Once in hospital, the contractions were stronger but I wasn't dilated enough.  To avoid all the rather icky stuff, it is best to summarise the experience as having had three different marvelous midwives help us through it before ending their respective shifts. Epidurals, vomiting from bearing down so much and seeing poor Dean's exhausted, sleeping face smooshed up against the steel grey side of the bedside drawer.  By lunchtime, our baby's heart rate was starting to fade and I then started living a Hollywood movie scene when they rushed me into surgery, Dean wearing what looked like a shower cap and tears in his eyes and he ran alongside us.  Our daughter finally emerged via forceps and me numbed from the waist down in case a Caesarean was needed, at 2.15pm on Sunday afternoon.

She was blue, but rapidly turned pink, with a thin coating of strawberry blonde hair.  We'd made a human being!  I was also selfishly glad that I was still too numb to be moved because the infamous tar-like meconium poop she produced was left to be seen and dealt with by poor Dean.

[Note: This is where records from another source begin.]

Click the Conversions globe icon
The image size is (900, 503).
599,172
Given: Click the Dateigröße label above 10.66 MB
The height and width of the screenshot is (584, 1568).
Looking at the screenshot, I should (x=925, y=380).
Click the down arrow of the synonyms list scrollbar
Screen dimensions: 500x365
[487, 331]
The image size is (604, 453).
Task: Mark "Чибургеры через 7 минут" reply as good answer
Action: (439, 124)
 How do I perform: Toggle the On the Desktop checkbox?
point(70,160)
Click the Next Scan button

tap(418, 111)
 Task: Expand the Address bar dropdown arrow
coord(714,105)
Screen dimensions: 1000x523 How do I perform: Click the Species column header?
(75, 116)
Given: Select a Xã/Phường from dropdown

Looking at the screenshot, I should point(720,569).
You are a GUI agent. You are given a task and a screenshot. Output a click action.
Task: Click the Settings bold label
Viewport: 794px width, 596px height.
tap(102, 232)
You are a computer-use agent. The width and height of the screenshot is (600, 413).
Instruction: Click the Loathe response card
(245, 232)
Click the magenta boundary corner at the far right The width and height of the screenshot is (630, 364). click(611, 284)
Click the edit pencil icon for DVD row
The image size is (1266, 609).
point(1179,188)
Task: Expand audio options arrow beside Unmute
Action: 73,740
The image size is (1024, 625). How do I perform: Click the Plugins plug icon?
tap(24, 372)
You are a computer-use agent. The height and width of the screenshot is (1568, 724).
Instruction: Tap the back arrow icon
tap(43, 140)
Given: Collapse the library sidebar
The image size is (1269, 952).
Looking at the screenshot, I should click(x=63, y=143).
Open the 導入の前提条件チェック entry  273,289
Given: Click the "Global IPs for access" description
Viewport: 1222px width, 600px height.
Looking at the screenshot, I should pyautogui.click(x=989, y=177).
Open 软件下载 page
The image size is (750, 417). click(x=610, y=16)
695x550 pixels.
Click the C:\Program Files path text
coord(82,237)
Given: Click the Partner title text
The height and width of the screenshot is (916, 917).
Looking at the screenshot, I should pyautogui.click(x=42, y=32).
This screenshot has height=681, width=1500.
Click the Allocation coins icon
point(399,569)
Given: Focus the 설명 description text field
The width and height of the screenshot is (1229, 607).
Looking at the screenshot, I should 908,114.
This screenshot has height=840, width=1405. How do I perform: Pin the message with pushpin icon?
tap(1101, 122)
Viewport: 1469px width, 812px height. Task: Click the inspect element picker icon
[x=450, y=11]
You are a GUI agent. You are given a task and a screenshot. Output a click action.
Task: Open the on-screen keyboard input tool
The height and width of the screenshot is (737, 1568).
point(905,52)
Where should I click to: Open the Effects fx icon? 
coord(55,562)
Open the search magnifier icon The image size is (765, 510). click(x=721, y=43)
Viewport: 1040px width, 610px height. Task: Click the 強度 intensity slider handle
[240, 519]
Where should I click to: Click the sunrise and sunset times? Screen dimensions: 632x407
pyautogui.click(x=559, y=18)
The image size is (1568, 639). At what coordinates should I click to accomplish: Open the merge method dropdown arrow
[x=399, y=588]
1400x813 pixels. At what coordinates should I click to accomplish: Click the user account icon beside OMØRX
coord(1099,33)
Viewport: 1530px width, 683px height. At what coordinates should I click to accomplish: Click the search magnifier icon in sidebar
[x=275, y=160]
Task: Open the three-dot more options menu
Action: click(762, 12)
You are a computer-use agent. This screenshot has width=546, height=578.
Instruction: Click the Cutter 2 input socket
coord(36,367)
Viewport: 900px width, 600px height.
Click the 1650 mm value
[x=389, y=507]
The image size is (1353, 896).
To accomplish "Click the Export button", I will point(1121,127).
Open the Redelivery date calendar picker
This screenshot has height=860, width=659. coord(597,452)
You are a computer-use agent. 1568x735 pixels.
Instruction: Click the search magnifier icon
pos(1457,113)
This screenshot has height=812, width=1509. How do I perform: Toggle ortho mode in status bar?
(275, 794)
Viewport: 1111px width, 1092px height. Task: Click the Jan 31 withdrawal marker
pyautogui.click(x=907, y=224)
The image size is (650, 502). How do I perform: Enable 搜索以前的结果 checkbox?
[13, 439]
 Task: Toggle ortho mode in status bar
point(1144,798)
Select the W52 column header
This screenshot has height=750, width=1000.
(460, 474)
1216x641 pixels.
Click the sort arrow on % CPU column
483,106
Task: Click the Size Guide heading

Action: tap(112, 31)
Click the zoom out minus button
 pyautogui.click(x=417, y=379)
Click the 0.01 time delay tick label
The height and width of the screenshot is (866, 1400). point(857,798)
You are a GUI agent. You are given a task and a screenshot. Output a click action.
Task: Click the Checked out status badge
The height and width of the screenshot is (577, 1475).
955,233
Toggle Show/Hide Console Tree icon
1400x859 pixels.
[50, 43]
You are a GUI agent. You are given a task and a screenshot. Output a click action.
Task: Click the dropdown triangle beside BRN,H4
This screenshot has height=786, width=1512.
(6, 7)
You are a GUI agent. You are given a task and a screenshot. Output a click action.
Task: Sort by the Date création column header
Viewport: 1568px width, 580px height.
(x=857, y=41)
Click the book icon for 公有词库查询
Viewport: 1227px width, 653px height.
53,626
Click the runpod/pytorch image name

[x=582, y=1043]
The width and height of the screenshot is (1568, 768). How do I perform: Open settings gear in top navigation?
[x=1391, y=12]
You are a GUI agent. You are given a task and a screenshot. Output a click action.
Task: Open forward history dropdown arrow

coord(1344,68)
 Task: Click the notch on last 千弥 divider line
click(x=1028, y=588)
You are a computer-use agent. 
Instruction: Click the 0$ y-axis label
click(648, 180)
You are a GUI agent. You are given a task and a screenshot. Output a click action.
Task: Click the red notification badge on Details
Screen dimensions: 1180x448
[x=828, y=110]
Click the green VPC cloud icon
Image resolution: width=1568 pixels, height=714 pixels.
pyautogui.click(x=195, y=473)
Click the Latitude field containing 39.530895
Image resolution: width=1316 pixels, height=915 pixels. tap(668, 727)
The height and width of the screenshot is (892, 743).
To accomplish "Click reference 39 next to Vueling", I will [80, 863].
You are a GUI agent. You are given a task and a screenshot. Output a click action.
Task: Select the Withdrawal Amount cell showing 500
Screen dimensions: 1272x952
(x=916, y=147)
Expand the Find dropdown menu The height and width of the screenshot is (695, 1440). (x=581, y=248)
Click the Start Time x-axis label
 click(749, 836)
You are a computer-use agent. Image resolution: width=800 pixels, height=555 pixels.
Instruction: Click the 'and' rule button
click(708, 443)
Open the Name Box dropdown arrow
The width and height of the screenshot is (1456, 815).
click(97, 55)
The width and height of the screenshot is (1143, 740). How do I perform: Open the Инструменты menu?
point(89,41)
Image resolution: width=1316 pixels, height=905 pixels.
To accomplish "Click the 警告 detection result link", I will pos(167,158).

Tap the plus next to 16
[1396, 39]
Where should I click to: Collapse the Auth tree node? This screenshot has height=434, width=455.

That was 23rd May 1999.  A week overdue, so if you're into astrology, our expected Taurus became a Gemini.

  




2. My favorite snacks

Chocolate.  In my chocolate reviewing days, I was into dark chocolate, but after a decade in Switzerland, it's milk chocolate mostly.  Not the particularly posh stuff either.  Lindt never lets me down, nor the number that appears on my bathroom scales.  However, nothing chocolate 'flavoured' because that's always a very poor substitute and a disappointment, especially chocolate milk, cake or ice-cream.  

3. My biggest fashion accessory

My gold bangles (three) and perfume.  I've adored bangles (plastic, metal, silver, fake gold, real gold) even as a child and my parents gave me a gold one in 1990 and Dean gave me two others in 2005 which was our tenth wedding anniversary.  I don't take 'em off any more after one once broke, so I'm an automatic candidate for an airport security pat-down.

Perfume.  Unbrushed hair and teeth, baggy tracksuit pants, old running t-shirt and stained parka are my 'go to' clothes during this never-ending French lockdown, yet I still give myself a spritz.  My lifetime favorite is the original Chloe that I've used for over 30 years.  It's hard to find and I don't like the newer versions, so Tiffany, good old White Musk from the Body Shop, Yardley's Violet, Chanel No 19, 4077 Cologne and a few of the Burberry's are also in use.  Chloe is for the bestest of best days.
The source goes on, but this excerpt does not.